◆ Exercise objective
Every record that follows must be given again exactly.

(Stored data)
----
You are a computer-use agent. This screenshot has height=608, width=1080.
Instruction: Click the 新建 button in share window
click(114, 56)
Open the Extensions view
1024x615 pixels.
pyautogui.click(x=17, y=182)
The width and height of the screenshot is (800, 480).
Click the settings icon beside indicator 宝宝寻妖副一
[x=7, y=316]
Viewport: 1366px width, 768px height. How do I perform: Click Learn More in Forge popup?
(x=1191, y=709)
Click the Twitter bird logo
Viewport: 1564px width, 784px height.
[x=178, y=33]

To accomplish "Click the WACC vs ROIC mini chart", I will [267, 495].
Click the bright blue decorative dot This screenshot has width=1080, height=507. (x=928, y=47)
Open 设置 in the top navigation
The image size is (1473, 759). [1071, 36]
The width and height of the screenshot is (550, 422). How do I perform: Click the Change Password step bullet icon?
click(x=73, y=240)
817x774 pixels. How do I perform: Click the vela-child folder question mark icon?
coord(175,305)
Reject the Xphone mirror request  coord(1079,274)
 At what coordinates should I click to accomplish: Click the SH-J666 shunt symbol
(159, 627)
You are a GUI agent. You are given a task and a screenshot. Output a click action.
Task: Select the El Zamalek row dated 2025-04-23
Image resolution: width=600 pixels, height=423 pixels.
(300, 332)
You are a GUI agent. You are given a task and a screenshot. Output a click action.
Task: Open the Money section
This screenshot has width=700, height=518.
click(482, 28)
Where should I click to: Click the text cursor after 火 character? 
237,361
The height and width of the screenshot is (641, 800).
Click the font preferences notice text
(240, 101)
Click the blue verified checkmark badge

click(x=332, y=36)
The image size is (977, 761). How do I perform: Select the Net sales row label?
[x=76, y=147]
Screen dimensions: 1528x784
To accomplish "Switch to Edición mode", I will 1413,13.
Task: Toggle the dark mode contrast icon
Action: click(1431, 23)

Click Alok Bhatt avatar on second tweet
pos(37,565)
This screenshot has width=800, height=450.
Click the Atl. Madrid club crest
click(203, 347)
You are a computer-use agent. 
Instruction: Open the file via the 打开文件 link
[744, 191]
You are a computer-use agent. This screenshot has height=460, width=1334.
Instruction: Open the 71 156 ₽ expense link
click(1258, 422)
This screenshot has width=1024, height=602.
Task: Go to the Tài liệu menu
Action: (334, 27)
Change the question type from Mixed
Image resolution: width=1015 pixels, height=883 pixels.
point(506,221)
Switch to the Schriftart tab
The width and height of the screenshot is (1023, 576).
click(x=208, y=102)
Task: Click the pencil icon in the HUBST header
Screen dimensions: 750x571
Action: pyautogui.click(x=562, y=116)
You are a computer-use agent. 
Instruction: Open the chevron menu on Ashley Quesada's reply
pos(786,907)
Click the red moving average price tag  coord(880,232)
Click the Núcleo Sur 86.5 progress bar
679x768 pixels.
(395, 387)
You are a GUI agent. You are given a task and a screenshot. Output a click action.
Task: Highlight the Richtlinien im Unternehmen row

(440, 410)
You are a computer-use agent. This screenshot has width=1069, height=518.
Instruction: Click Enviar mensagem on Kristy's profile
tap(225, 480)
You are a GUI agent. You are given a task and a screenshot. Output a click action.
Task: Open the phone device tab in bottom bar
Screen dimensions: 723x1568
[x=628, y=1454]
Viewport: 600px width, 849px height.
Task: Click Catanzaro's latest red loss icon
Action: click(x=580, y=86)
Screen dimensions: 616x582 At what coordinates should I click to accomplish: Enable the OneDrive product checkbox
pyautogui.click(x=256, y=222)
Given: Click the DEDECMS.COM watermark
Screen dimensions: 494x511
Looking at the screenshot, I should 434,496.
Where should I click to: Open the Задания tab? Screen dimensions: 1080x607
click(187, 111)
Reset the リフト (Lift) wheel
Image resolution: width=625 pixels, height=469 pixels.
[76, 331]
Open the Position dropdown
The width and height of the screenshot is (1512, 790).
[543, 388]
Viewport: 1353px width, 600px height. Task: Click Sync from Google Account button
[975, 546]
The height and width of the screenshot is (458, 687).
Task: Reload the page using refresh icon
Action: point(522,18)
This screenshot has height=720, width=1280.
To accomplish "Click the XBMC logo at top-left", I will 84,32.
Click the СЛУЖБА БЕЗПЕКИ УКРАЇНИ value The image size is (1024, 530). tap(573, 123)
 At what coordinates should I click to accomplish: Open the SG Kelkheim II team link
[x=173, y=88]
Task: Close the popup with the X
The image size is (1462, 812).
----
◆ Response below
You are a computer-use agent. This screenshot has height=608, width=1080.
Instruction: Click the 新建 button in share window
click(114, 56)
Open the Extensions view
1024x615 pixels.
pyautogui.click(x=17, y=182)
The width and height of the screenshot is (800, 480).
Click the settings icon beside indicator 宝宝寻妖副一
[x=7, y=316]
Viewport: 1366px width, 768px height. How do I perform: Click Learn More in Forge popup?
(x=1191, y=709)
Click the Twitter bird logo
Viewport: 1564px width, 784px height.
[x=178, y=33]

To accomplish "Click the WACC vs ROIC mini chart", I will [267, 495].
Click the bright blue decorative dot This screenshot has width=1080, height=507. (x=928, y=47)
Open 设置 in the top navigation
The image size is (1473, 759). [1071, 36]
The width and height of the screenshot is (550, 422). How do I perform: Click the Change Password step bullet icon?
click(x=73, y=240)
817x774 pixels. How do I perform: Click the vela-child folder question mark icon?
coord(175,305)
Reject the Xphone mirror request  coord(1079,274)
 At what coordinates should I click to accomplish: Click the SH-J666 shunt symbol
(159, 627)
You are a GUI agent. You are given a task and a screenshot. Output a click action.
Task: Select the El Zamalek row dated 2025-04-23
Image resolution: width=600 pixels, height=423 pixels.
(300, 332)
You are a GUI agent. You are given a task and a screenshot. Output a click action.
Task: Open the Money section
This screenshot has width=700, height=518.
click(482, 28)
Where should I click to: Click the text cursor after 火 character? 
237,361
The height and width of the screenshot is (641, 800).
Click the font preferences notice text
(240, 101)
Click the blue verified checkmark badge

click(x=332, y=36)
The image size is (977, 761). How do I perform: Select the Net sales row label?
[x=76, y=147]
Screen dimensions: 1528x784
To accomplish "Switch to Edición mode", I will 1413,13.
Task: Toggle the dark mode contrast icon
Action: click(1431, 23)

Click Alok Bhatt avatar on second tweet
pos(37,565)
This screenshot has width=800, height=450.
Click the Atl. Madrid club crest
click(203, 347)
You are a computer-use agent. 
Instruction: Open the file via the 打开文件 link
[744, 191]
You are a computer-use agent. This screenshot has height=460, width=1334.
Instruction: Open the 71 156 ₽ expense link
click(1258, 422)
This screenshot has width=1024, height=602.
Task: Go to the Tài liệu menu
Action: (334, 27)
Change the question type from Mixed
Image resolution: width=1015 pixels, height=883 pixels.
point(506,221)
Switch to the Schriftart tab
The width and height of the screenshot is (1023, 576).
click(x=208, y=102)
Task: Click the pencil icon in the HUBST header
Screen dimensions: 750x571
Action: pyautogui.click(x=562, y=116)
You are a computer-use agent. 
Instruction: Open the chevron menu on Ashley Quesada's reply
pos(786,907)
Click the red moving average price tag  coord(880,232)
Click the Núcleo Sur 86.5 progress bar
679x768 pixels.
(395, 387)
You are a GUI agent. You are given a task and a screenshot. Output a click action.
Task: Highlight the Richtlinien im Unternehmen row

(440, 410)
You are a computer-use agent. This screenshot has width=1069, height=518.
Instruction: Click Enviar mensagem on Kristy's profile
tap(225, 480)
You are a GUI agent. You are given a task and a screenshot. Output a click action.
Task: Open the phone device tab in bottom bar
Screen dimensions: 723x1568
[x=628, y=1454]
Viewport: 600px width, 849px height.
Task: Click Catanzaro's latest red loss icon
Action: click(x=580, y=86)
Screen dimensions: 616x582 At what coordinates should I click to accomplish: Enable the OneDrive product checkbox
pyautogui.click(x=256, y=222)
Given: Click the DEDECMS.COM watermark
Screen dimensions: 494x511
Looking at the screenshot, I should 434,496.
Where should I click to: Open the Задания tab? Screen dimensions: 1080x607
click(187, 111)
Reset the リフト (Lift) wheel
Image resolution: width=625 pixels, height=469 pixels.
[76, 331]
Open the Position dropdown
The width and height of the screenshot is (1512, 790).
[543, 388]
Viewport: 1353px width, 600px height. Task: Click Sync from Google Account button
[975, 546]
The height and width of the screenshot is (458, 687).
Task: Reload the page using refresh icon
Action: point(522,18)
This screenshot has height=720, width=1280.
To accomplish "Click the XBMC logo at top-left", I will 84,32.
Click the СЛУЖБА БЕЗПЕКИ УКРАЇНИ value The image size is (1024, 530). tap(573, 123)
 At what coordinates should I click to accomplish: Open the SG Kelkheim II team link
[x=173, y=88]
Task: Close the popup with the X
The image size is (1462, 812).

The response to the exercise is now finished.